Nonetheless the current turmoil at the top should not distract us from deeper analysis of American politics. The overwhelming nature of President Obama’s win over his Republican rival Mitt Romney in the Electoral College was achieved by a series of narrow but even victories in hotly contested states. A win by a small margin in a state can deliver all of the Electoral College votes, so the outcome is distorted rather like in Britain’s parliamentary elections, where a candidate can win by just one vote. It hides a greater truth––that the United States is a society split almost in two halves as its demographic transformation continues.
The Republican Party’s hysteria on a range of issues––from Muslims, Hispanics and other non-white communities to slogans of “small government” which threaten the vulnerable, low-income groups, women in particular––has damaged the social fabric of the United States and the party’s own prospects. The trend is most conspicuous in the presidential and senatorial races, where constituencies are huge. However, it is not so accurately reflected in the House of Representatives, where the Republicans have maintained their majority. The omens for President Obama are hardly better in the second term, for there will be fierce battles over the budget. The Republican majority will likely do all it can to thwart the president’s fiscal proposals, clouding his legacy.
The depth of polarization in American society is reflected in the overall vote. More than 90 percent of blacks and 70 percent of Hispanics and Asians supported Barack Obama. And 88 percent of those who voted for Mitt Romney were white. Yet the difference in the popular vote between the two was smaller than 3 percent. How can these numbers explain Obama’s solid victory over Romney and the Democratic majority in the Senate, but the Republican hold in the House?
Is it because the ethnic (white–black), ideological (Republican–Democratic) and economic (rich–poor) divides are reflected in the smaller House districts more accurately? Is it because House districts are more definitely white or mixed, rich or poor, rightwing or moderate? In other words, has segregation––ethnic, economic, ideological––in the United States widened? Or have other factors been responsible for a very different outcome in the House? An expert with intimate knowledge of the landscape may shed more light on this.
Many of America’s domestic afflictions remain as they were under President Obama’s predecessor George W. Bush––possibly with two notable exceptions. One is Obama’s rescue of the auto industry; the other his healthcare plan, which was compromised during the legislative passage. Its utility will be proven in time. Mitt Romney fatally damaged his presidential hopes by playing the politics of exclusion. Barack Obama helped his reelection by taking steps to rescue the U.S. auto industry and delivering a healthcare plan despite disruptions and dilutions by his adversaries. The former contributed to his victory in the industrial states like Ohio; the latter in states like Florida with large numbers of Hispanic voters and pensioners worried about healthcare.

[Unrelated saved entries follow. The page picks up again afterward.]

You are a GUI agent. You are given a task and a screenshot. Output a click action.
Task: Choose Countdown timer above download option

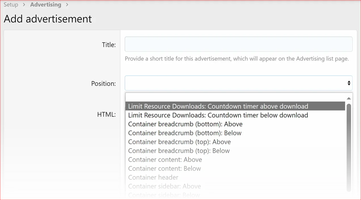(218, 106)
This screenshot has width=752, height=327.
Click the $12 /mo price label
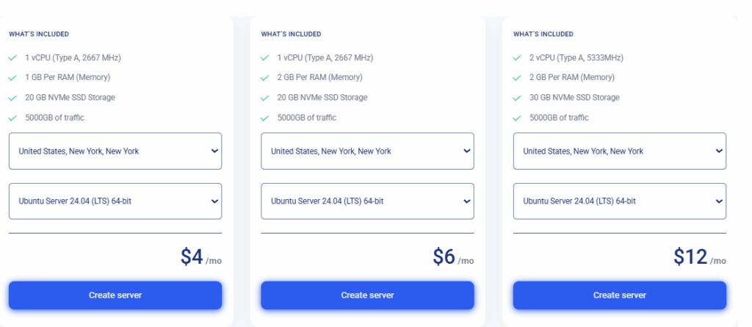699,257
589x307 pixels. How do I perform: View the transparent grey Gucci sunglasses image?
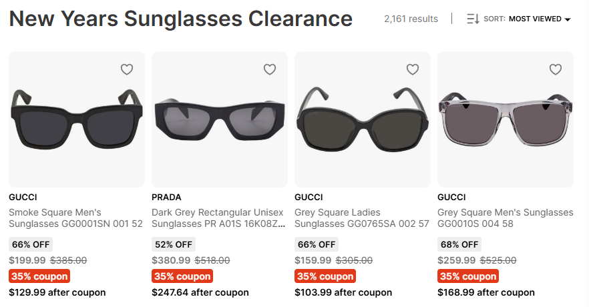(x=505, y=119)
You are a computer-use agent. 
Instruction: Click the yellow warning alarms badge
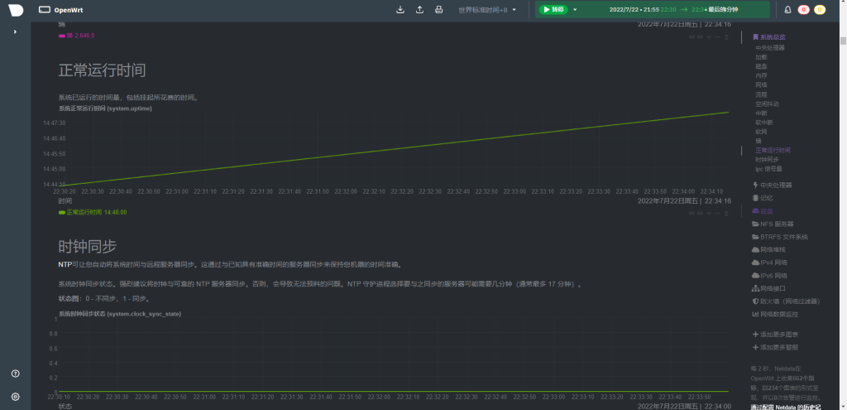coord(820,10)
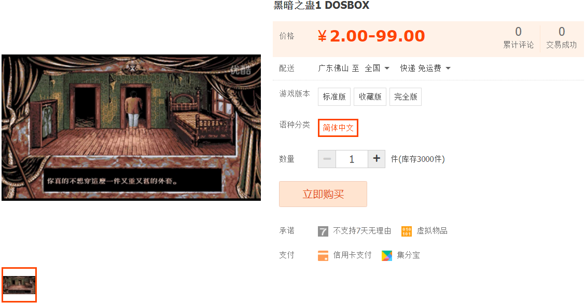Click the credit card payment icon

[323, 256]
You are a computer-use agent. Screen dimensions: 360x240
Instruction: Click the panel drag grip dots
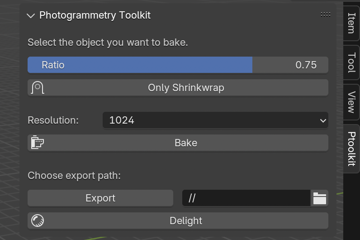(325, 15)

Now that the victory has been achieved, what are the prospects for President Obama’s second term? I have alluded to the prospect of stalemate between the White House and Congress. The conservatives in the House showed dogged opposition to block Obama’s healthcare plan, resist tax proposals and thwart his presidency in the first term. Obama’s reelection has made the political right more bitter even as its support base shrinks. The real question is whether he will continue to be the compromiser-in-chief, reluctant to stand his ground and fight for the substance of his program. Or his goal remains that the headlines show his presidency in good light, so he can leave a legacy of his choice, not necessarily much needed solutions to problems at home and abroad.
In foreign policy, Barack Obama did not take long following his inauguration in January 2009 to get back in tune with the past agenda, albeit with some adjustments, seeking U.S. hegemony over the globalized system. Initial promises of solving the Israel-Palestine dispute, rapprochement with Iran and the wider Muslim world and elimination of nuclear weapons were either diluted or abandoned or not heard again. Aspirations of a better U.S. human rights record were managed by silence, disingenuous definitions of combatant and civilian, and covert operations.
Withdrawal of American troops from Iraq was accompanied by the surge in Afghanistan––and those drones in the skies of Pakistan, Afghanistan and elsewhere. President Obama’s announcement of a reduction in America’s military presence in the Middle East actually meant a switch to increased reliance on special forces, drones and other mechanized tools of war, often deployed off-shore. A game of deception in the wider Middle East enables him to turn greater attention to encircling China. Will Obama’s second term be very different from the first? Or will he continue to walk away from positions he appeared to take in the fist six months of his presidency in 2009? That is the million dollar question.